Mungkin ada yang beranggapan bahwa eyang miskin karena berpendidikan rendah dan malas bekerja. Permasalahannya, pemerintah yang telah merampas hak pendidikan masa muda eyang menjadi tahanan politik tahun 1965. Bahkan tidak hanya Eyang Jasmi yang ditahan, orang-orang yang hidup serumah dengannya juga ditahan tanpa sebab. Mereka adalah kakak kandung, dan kakak ipar. Setelah Eyang Jasmi bebas lalu menikah, suaminya juga ditahan, dan diasingkan di Pulau Buru.
Anehnya dalam telepon itu, beberapa kali saya tertawa. Bagaimana tidak, eyang sering keliru menyebut istilah “corona (baca: korona)” menjadi “karunia”. Eyang memiliki pembawaan yang humoris. Emosi yang saya rasakan justru timbul ketika menutup telepon. Saya teringat tanggal 24 Maret sebagai Hari Hak Atas Kebenaran dan Martabat Korban Pelanggaran HAM Berat Sedunia yang bersamaan dengan terjadinya wabah pandemi di Indonesia. Ini mengingatkan kembali pada diri saya bahwa penyintas 1965 yang dulu ditahan sangat kekurangan pangan.
Penyintas lainnya, bernama Eyang Maryadi, 96 tahun. Dalam kisahnya, ketika ditahan di Nusakambangan, setiap hari ada sekitar 5-10 orang meninggal. Di sana, muncul penyakit “honorudin”. Penyakit yang baru saya dengar. Kata eyang, penyakit itu membuat manusia kehabisan darah. Itu disebabkan, karena makanan yang tidak
layak. Sedangkan di Pulau Buru, muncullah “malaria” yang mematikan.
April, Mei korban corona semakin bertambah. Pernah suatu hari di bulan Mei, ada penyintas yang harus masuk rumah sakit. Satu ruangan untuk 3 pasien rawat. Ada pasien baru yang masuk dengan wajah merah, Eyang Soemini menceritakan pada saya melalui telepon. Malamnya pasien baru itu langsung dipindahkan karena memiliki ciri-ciri gejala corona. Ruangan langsung disemprot disenfektan dan eyang dipindahkan ke ruang lain. Yang sempat dirawat di rumah sakit ini adalah Eyang Soemini, karena sakit vertigo.

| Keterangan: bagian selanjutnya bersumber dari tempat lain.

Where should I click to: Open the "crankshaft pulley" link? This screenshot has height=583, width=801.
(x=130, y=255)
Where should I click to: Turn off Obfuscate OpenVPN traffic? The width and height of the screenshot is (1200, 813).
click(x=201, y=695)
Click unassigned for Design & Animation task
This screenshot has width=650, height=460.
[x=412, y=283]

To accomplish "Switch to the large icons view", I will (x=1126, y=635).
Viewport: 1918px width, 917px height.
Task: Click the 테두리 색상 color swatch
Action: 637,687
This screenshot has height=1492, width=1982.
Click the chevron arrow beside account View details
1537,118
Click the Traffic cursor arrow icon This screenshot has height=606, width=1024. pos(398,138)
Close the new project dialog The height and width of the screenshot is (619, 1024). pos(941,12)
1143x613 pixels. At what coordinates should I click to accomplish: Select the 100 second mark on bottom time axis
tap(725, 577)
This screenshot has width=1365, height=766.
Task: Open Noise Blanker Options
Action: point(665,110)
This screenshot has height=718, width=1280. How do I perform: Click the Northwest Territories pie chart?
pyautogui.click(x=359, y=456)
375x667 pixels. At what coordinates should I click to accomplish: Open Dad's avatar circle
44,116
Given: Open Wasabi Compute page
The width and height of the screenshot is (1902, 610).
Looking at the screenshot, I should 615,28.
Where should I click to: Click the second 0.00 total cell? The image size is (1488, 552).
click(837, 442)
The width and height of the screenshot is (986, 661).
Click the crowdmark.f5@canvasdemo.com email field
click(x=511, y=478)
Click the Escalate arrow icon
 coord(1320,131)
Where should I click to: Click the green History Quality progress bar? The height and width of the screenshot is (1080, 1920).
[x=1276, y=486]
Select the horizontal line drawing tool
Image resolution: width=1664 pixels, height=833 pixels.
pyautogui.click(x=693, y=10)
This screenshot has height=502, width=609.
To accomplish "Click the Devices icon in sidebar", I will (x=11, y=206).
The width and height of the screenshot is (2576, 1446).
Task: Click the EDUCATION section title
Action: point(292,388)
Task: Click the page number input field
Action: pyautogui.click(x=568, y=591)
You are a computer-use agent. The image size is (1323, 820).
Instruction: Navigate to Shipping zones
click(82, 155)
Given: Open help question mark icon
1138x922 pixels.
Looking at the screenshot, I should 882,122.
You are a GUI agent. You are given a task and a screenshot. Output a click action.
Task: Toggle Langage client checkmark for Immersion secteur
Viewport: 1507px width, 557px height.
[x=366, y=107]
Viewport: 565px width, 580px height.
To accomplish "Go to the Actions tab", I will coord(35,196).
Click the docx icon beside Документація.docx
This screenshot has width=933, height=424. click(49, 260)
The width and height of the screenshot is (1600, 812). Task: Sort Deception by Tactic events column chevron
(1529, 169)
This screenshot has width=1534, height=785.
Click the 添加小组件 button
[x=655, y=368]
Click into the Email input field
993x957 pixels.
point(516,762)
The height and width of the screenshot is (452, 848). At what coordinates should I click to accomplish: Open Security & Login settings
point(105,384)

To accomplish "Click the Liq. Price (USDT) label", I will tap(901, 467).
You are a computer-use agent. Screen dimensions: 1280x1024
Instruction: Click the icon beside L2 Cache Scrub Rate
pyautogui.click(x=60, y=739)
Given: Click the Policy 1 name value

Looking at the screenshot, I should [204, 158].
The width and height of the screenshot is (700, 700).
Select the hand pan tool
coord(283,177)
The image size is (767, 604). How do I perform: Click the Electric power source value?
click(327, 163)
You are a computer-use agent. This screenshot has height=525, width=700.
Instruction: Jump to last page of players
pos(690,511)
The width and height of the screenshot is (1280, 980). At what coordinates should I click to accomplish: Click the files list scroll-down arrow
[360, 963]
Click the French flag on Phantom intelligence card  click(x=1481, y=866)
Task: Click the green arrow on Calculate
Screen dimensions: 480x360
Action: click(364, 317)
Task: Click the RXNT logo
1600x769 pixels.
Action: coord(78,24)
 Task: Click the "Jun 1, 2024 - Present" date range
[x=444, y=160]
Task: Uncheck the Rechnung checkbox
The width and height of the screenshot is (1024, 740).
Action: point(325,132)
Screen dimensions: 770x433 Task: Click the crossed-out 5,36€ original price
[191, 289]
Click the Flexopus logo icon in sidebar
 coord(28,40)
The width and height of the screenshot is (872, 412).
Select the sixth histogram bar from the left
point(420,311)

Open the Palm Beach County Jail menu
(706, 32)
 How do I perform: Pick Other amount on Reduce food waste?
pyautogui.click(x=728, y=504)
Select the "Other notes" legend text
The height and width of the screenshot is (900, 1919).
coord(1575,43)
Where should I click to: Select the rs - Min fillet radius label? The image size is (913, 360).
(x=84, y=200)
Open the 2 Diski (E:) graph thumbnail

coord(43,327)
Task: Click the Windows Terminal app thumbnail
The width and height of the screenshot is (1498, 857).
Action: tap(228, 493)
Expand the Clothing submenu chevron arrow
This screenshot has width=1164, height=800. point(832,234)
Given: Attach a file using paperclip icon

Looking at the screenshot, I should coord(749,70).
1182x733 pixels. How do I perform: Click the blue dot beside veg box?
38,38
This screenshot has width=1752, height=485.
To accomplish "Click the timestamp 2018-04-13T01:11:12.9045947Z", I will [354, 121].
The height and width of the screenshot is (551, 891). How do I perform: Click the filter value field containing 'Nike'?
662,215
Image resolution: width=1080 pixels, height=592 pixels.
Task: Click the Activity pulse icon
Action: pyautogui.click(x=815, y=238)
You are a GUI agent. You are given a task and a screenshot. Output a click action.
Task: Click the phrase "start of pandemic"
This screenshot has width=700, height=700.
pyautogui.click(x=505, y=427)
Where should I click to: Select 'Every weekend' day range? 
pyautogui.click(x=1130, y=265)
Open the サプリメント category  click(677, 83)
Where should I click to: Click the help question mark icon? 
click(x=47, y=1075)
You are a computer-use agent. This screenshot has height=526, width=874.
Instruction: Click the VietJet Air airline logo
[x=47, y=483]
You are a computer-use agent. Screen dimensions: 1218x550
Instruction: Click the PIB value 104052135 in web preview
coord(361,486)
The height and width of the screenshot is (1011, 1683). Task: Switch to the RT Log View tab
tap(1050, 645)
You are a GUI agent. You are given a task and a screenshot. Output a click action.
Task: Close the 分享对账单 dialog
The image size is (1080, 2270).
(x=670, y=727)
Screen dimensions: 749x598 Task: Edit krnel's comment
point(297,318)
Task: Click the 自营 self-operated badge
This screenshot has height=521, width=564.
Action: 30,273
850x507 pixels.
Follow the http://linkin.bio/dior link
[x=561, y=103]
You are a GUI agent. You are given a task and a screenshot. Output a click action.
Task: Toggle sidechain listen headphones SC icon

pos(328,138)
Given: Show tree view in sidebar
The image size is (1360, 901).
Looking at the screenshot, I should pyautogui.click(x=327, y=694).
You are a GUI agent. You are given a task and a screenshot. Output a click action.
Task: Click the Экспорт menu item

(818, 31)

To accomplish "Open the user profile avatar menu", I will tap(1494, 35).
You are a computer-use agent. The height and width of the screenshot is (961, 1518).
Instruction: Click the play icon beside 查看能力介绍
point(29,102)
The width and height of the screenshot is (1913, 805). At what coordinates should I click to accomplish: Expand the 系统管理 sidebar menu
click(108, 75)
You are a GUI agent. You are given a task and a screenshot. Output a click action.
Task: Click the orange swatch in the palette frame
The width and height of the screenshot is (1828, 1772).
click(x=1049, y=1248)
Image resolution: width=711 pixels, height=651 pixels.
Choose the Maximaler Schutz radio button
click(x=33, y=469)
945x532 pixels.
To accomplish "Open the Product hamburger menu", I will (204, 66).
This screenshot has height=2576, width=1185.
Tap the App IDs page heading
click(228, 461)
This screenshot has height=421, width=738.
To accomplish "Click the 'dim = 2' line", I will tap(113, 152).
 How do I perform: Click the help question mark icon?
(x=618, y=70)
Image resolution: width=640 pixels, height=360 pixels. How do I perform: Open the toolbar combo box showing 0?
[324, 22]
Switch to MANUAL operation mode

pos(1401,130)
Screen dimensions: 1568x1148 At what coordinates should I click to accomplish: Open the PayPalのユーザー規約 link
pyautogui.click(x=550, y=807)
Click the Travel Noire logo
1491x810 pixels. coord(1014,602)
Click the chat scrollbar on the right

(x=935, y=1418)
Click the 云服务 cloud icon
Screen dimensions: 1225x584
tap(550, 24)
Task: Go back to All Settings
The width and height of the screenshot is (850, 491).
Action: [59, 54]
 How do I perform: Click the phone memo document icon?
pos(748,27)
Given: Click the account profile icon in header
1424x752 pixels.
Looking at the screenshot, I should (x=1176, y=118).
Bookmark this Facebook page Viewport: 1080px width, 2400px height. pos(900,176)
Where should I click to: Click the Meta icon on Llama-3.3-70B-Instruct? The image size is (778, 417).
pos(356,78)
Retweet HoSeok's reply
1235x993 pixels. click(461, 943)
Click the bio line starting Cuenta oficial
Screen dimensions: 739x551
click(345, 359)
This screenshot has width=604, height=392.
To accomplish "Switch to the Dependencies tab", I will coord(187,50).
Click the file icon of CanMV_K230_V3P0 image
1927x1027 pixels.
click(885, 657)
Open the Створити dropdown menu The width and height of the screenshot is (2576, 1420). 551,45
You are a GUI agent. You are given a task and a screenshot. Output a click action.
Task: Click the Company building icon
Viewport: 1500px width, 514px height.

Bulan Juni, setelah kondisi New Normal mulai diterapkan sejak Mei 2020, aktivitas mulai kembali seperti semula. Sayangnya perintah Jokowi ini untuk berdamai dan hidup berdampingan dengan corona diiringi dengan banyaknya korban meninggal yang semakin bertambah. Dan diantara orang-orang yang rentan adalah mereka yang berusia senja, tak lain dari mereka adalah penyintas 1965 yang tidak sedang mengalami situasi begini untuk pertama kalinya.
Pemerintah harusnya juga tahu diri, untuk tidak kedua kalinya membiarkan penyintas 1965 sampai kehilangan hak-hak dasarnya. Kesulitan makan bergizi misalnya! Jangan jadi penjara kedua kalinya.